Slice carefully with a sharp knife and serve immediately.  It’s sweet and tangy delisciousness!

And here is why I lined my pan with foil AND parchment paper. 

No need to thank me for that piece of advice.  I know you appreciate it.


Serves 8

  • 2 lbs. Lean Ground Beef
  • 1 Small Onion, Diced
  • 2 Cloves Garlic, Minced
  • 1 1/2 Cups Seasoned Bread Crumbs
  • 2 Large Eggs
  • 1 Tablespoon Canola Oil
  • 1 tsp. Dried Thyme
  • 1/4 Cup Chopped Fresh Parsley or 2 Tbsp. Dried
  • 4 Dashes of Hot Sauce
  • 1 tsp. Worstershire Sauce
  • 2 tsp. Dijon Mustard
  • 1/4 Cup Milk
  • 1/2 lb. Bacon
  • Salt and Freshly Ground Black Pepper to taste

Brown Sugar Glaze:

  • 3/4 Cup Ketchup
  • 3/4 Cup Brown Sugar
  • 2 Tbsp. Cider Vinegar
  • 2 tsp. Dijon Mustard

Set oven to 350 degrees.

In a small frying pan, heat the canola oil and throw in your onion and garlic.  Saute until just translucent.  Remove from heat and set to the side to cool.

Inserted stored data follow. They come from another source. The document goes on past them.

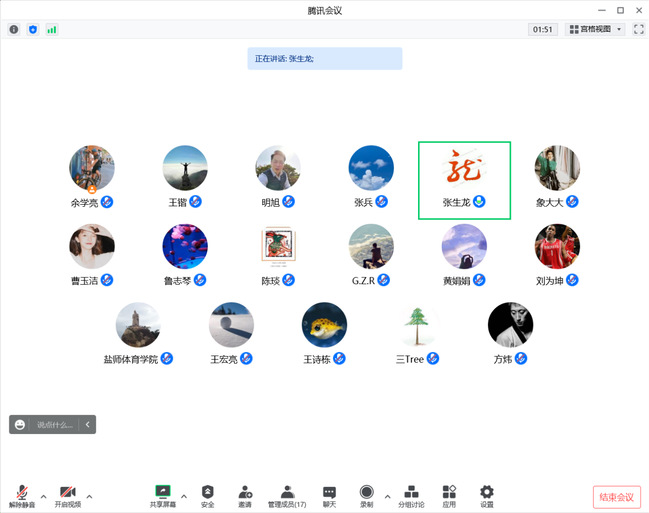Check the green network signal icon
649x513 pixels.
click(x=51, y=29)
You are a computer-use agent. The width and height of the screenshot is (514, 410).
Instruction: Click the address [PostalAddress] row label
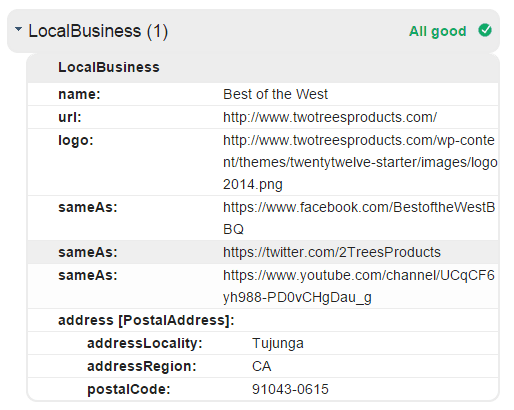tap(146, 320)
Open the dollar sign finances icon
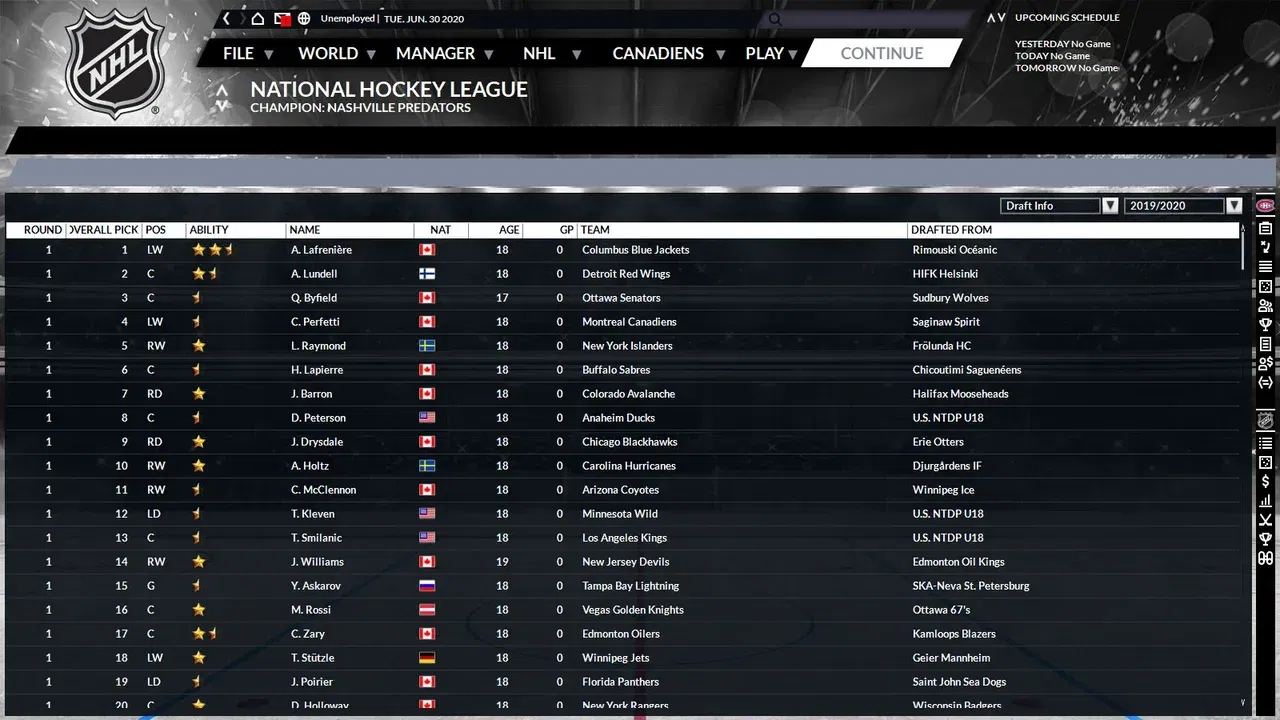1280x720 pixels. click(1265, 482)
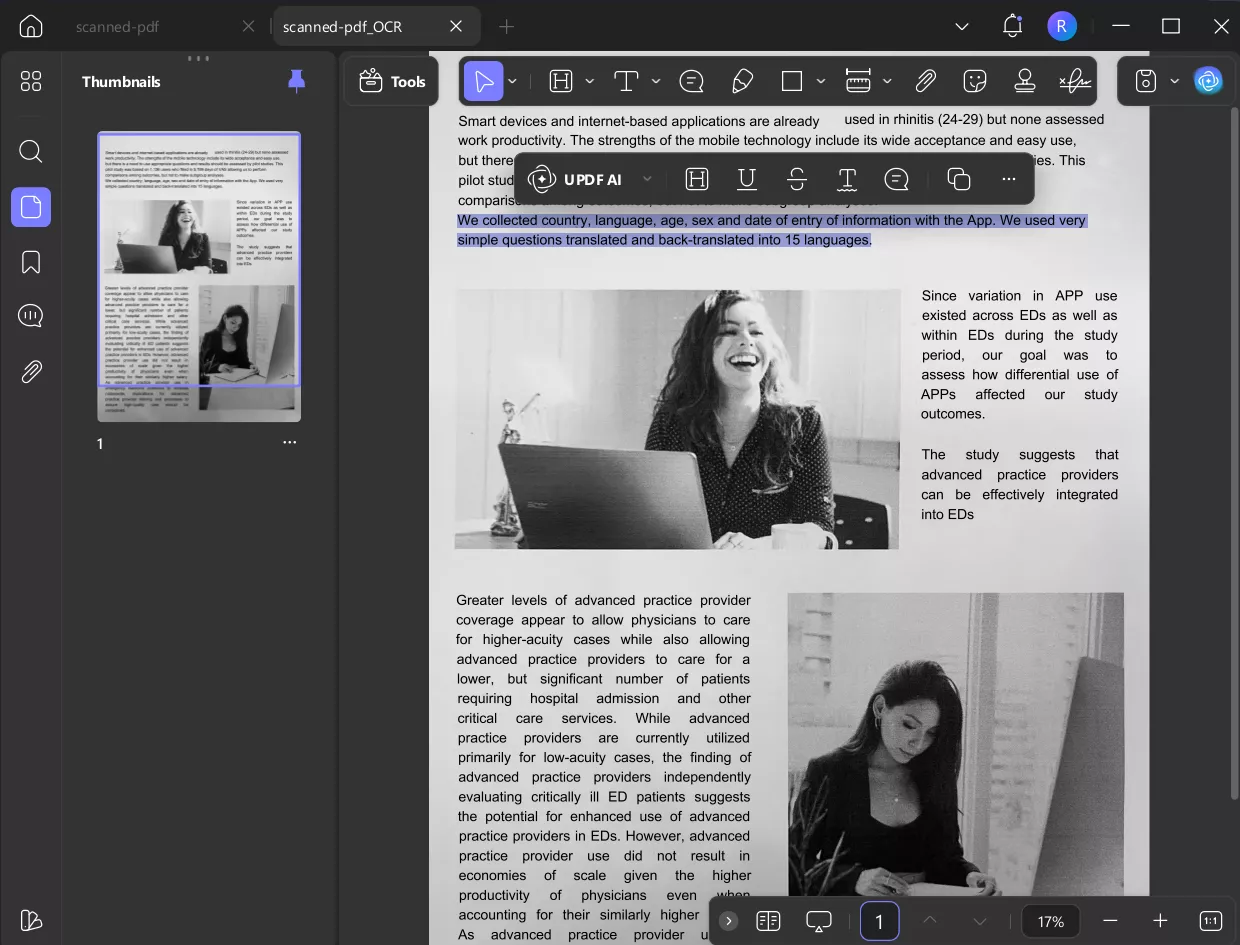The height and width of the screenshot is (945, 1240).
Task: Expand the zoom percentage dropdown
Action: [x=1050, y=921]
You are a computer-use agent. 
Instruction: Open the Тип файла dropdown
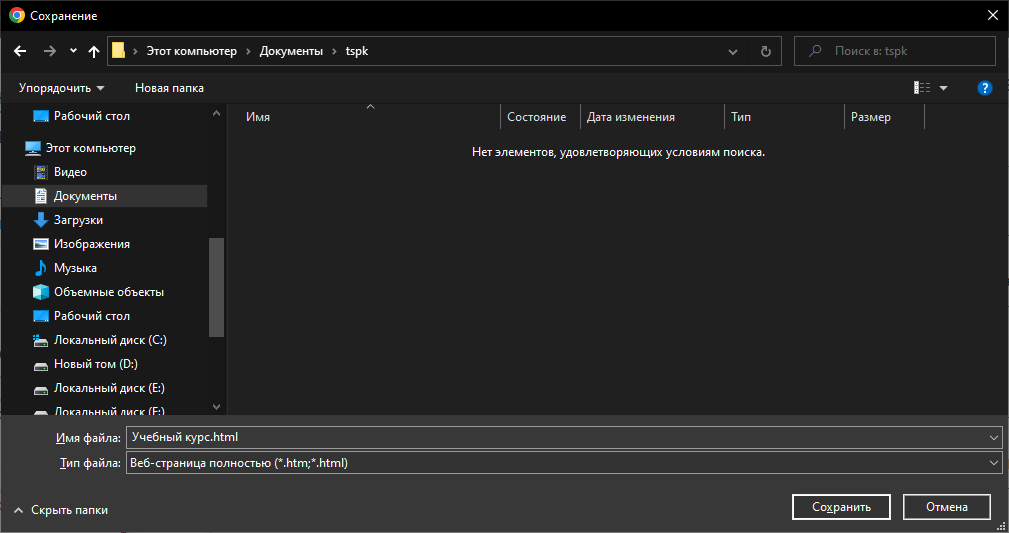(x=564, y=463)
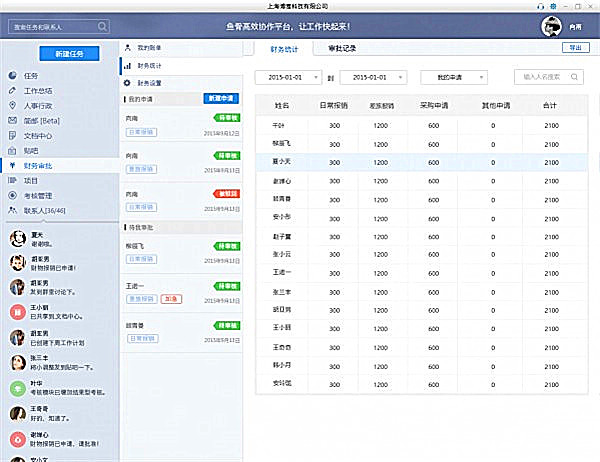This screenshot has height=462, width=600.
Task: Open the 简邮 [Beta] envelope icon
Action: (12, 120)
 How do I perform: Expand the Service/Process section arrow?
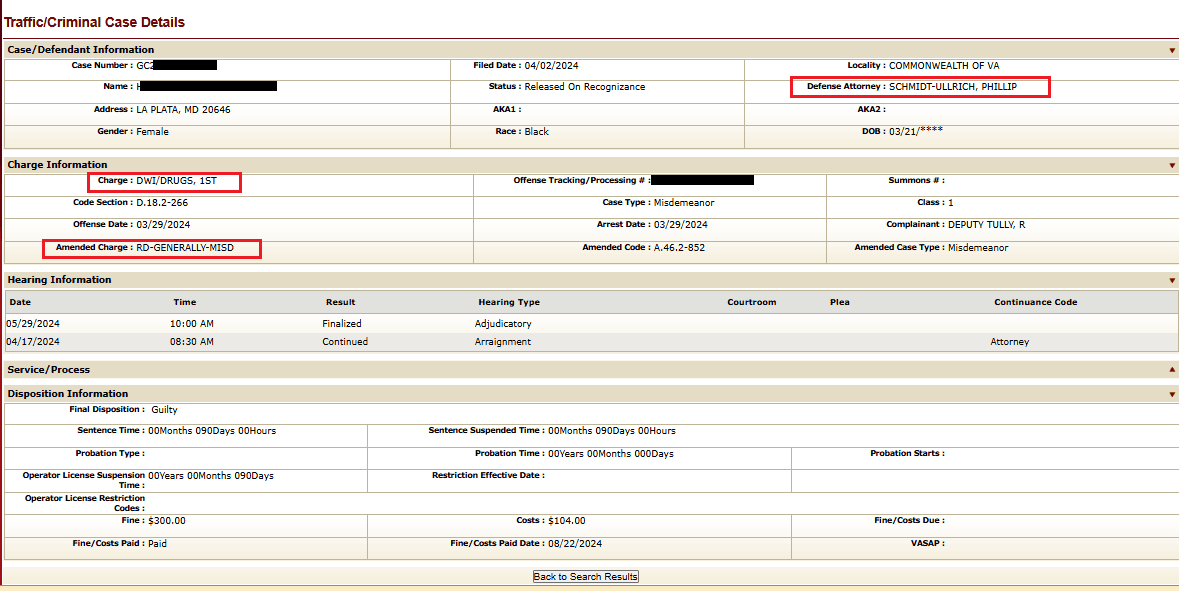pyautogui.click(x=1172, y=370)
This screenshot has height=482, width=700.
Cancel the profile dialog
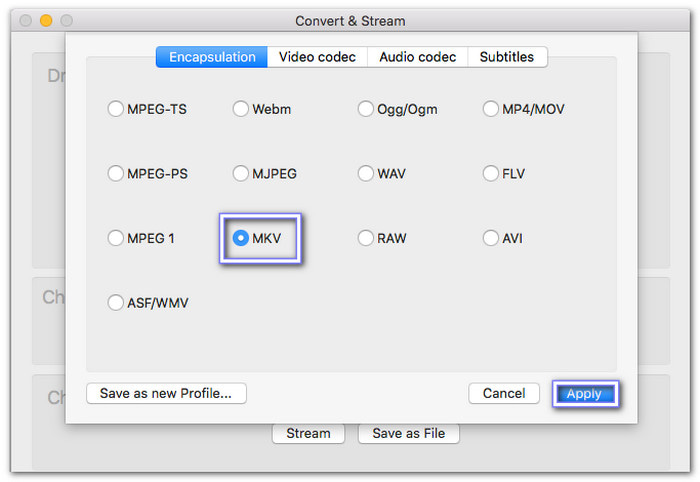[x=504, y=394]
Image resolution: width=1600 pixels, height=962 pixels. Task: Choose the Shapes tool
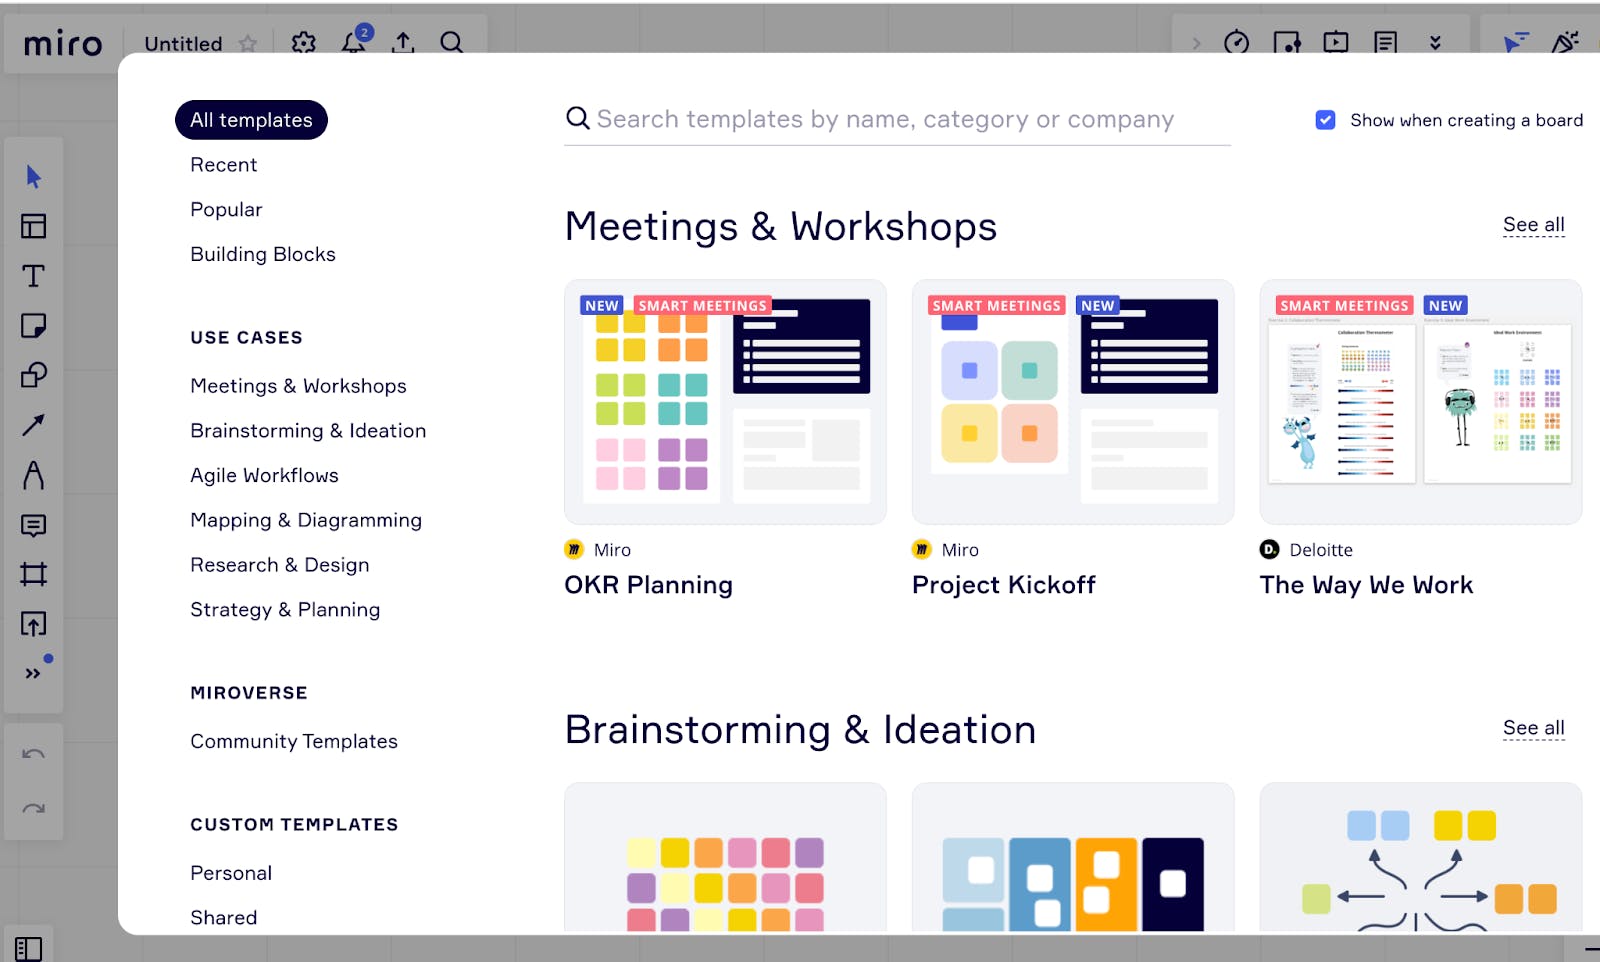click(x=33, y=375)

In a large bowl add your ground meat and breadcrumbs.

In a smaller bowl add your eggs, thyme, mustard, salt, pepper, hot sauce, Worcestershire sauce, parsley and milk.  Whisk together well and dump this in with the ground meat and breadcrumbs.  Using your hands, mix the meat mixture up well until everything is combined.

In another small bowl, mix together the brown sugar glaze and set aside.

Line a shallow baking pan with foil and then add a piece of parchment paper over the foil.  Dump out the meat and form it into a loaf that is about 3 to 4 inches in height.

Brush the entire loaf with half of the brown sugar glaze, reserving the other half for later.

Take the 1/2 pound of bacon and begin layering each piece on the top of the loaf, covering it entirely.  Once it’s all covered, gently tuck the ends under the loaf to prevent the bacon from shrinking and curling up while it cooks.

Place the pan in the oven on the middle rack and check it after 45 minutes.  If it’s not done, return it to the oven and allow it to cook for an extra 10 to 12 minutes or until completely cooked.  If it’s done, remove it from the oven and brush the top carefully with the remaining half of the brown sugar glaze. 

Turn the oven to broil and place the pan back into the oven.  Watch it closely and remove it once the bacon has crisped and the brown sugar is bubbling.

Remove from oven and slide the meatloaf with a long spatula onto a cutting board.  Allow the meat to rest for about 10 minutes, and then slice with a sharp knife.


One response to “Brown Sugar Bacon Meatloaf

  1. February 4, 2010 at 9:23 AM

    Great recipe Pamela. Yum. I wish I lived closer, I’d be there in a flash. I bet my boys will love this.